Lightning, Parachute, Seashell

By Shelley CarrollPublished 11 months ago Updated 11 months ago 3 min read
2
Word Hunt
Photo by McGill Library on Unsplash

Merrill MacIntyre sat at his kitchen table staring at his laptop screen. As he sat there surrounded by sports memorabilia, dirty dishes, and dehydrated plants, he tapped his left hand nervously on the pub-style table’s surface and absentmindedly clicked his mouse with the right. He may as well have been watching paint dry as it would have been just as productive.

His mind was blank and his heart was devoid of inspiration.

Thirty-eight years old and painfully single, he was desperate to find an excuse to spend some time outside of the office and away from coworkers with his workplace crush, Jessie Fagan. Some of the other folks in the office considered her plain but pleasant. To Melville, though, being in her presence felt like capturing lightning in a bottle.

He’d decided to send her a text message to get some chit chat started, but wanted to come up with a few rough conversation ideas before turning to his smart phone.

After several minutes that seemed like hours of sitting there twitching and almost breaking out in a sweat, he still had zero. He felt like he was about to leap from a plane without benefit of a parachute - gravely unprepared.

How many times had he walked by her desk at the office over the last two years? Almost without fail, she would greet him not with a fake uptight teeth-baring grin but with a legitimately warm-hearted, pink-cheeked, hazel eyes-sparkling smile. “Oh, hello there Merrill!”, she’d brightly offer in welcome. “What’s new with you on this stupid work day?” she’d half-chuckle, half-smirk. Sure, they were just words, but she always seemed genuine in her delivery of them. Even if she was only making small talk, she conveyed to Merrill that she cared. He’d routinely respond with a “Oh, you know, same old, same old”. Jessie always left him with a sense of great comfort that when she spoke to him, she was giving him her full attention. She certainly had his!

That’s how it all started and even two years later it remained the sum total of their one-on-one time. For just about all other contact, everyone else was around - group chats, in-person or virtual meetings, lunch time in the office kitchenette, and the very rare but coveted staff happy hours after work.

He wanted more… and he hoped to find out that she did too.

But how?

Because of the group chats, they had one another’s cell phone numbers. He could just send her a casual text message - just between the two of them - and test the waters.

He acknowledged that he was likely overthinking the process, which was perpetuating his feelings of overwhelm and procrastination. But he’d created a rule for himself that only he knew about whereby a text message had to be sent to Jessie from him by 9:00 pm on this very night.

And at this very moment, it was 8:27 pm.

Yet as he stared at the screen before him, he had nothing. He was no farther ahead than he had been two years ago. In fact, this was worse than being stagnant. This was backwards. This was a seashell held against his ear, bereft of the sound of the ocean. This was bullshit.

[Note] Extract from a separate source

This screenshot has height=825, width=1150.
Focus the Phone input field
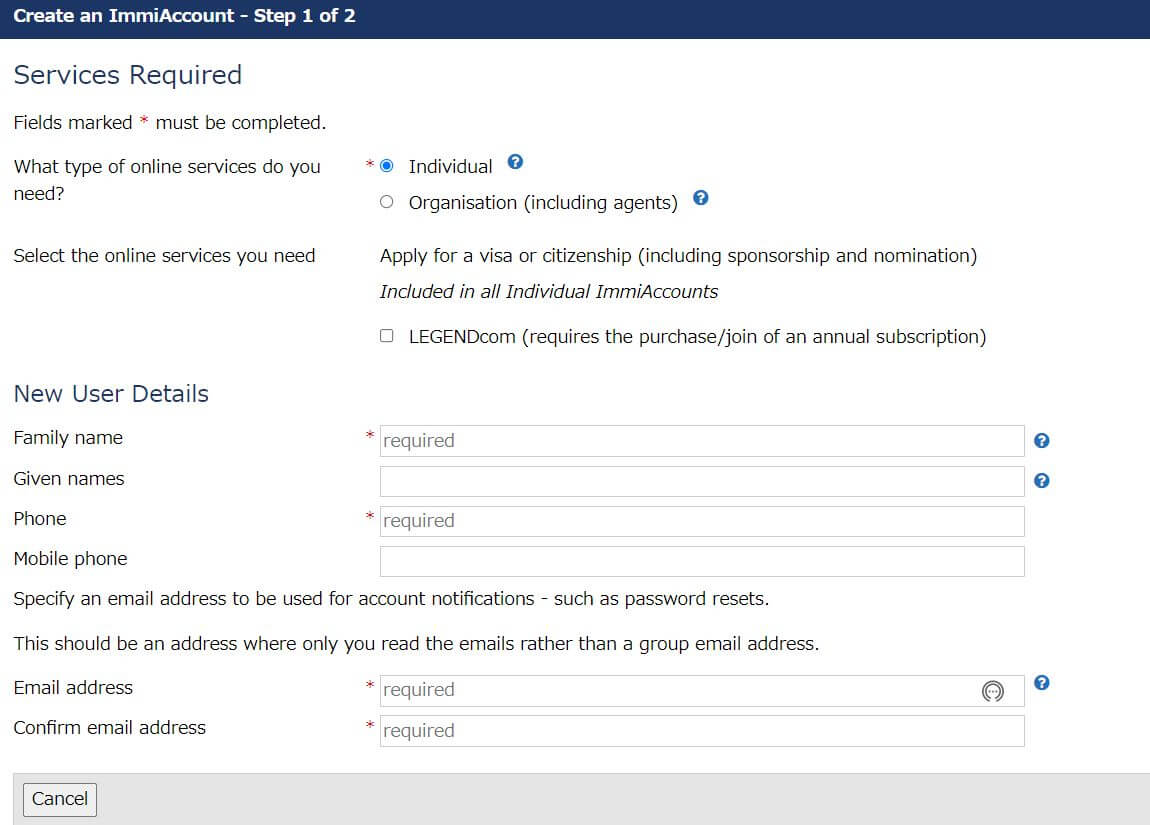700,521
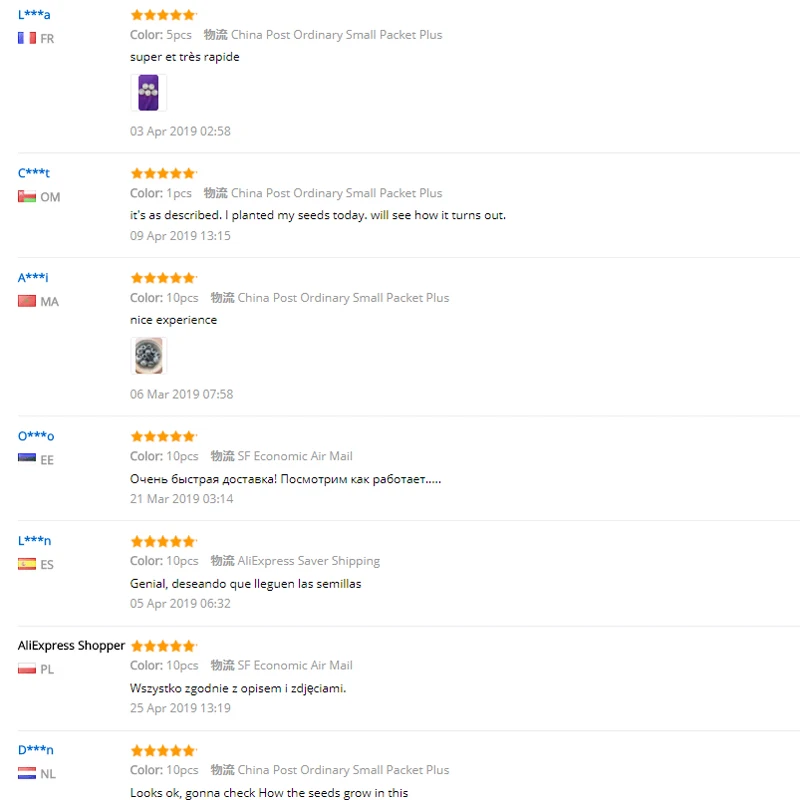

He raised his hands to his face and gave each cheek a few taps. “Come on, MacIntyre,” he admonished himself aloud. “Pull the pin, launch the grenade, see how this thing explodes once and for all”.

And with that, he got up, grabbed his phone, and walked towards his living room window.

From his vantage point, he noticed two blue jays perched on a limb of the apple tree in his front yard. They weren’t doing anything except sharing a space. They just sat there, quietly, unassuming, looking at each other. To him, it appeared as though they were just being birds, just having a moment, just between the two of them. They were simply… being.

His thumb scrolled through his phone for Jessie’s contact information. He found it, clicked on it, and began to type out this message:

Hey there Jessie. It’s Merrill. What’s new with you on this stupid Thursday night?

Then he hit send.

He thought he might puke.

The time was 8:37 pm. He’d met his deadline. Let the chips fall where they may.

At 8:39 pm, his phone dinged.

She’d replied:

Hey Merrill! I was just thinking about you!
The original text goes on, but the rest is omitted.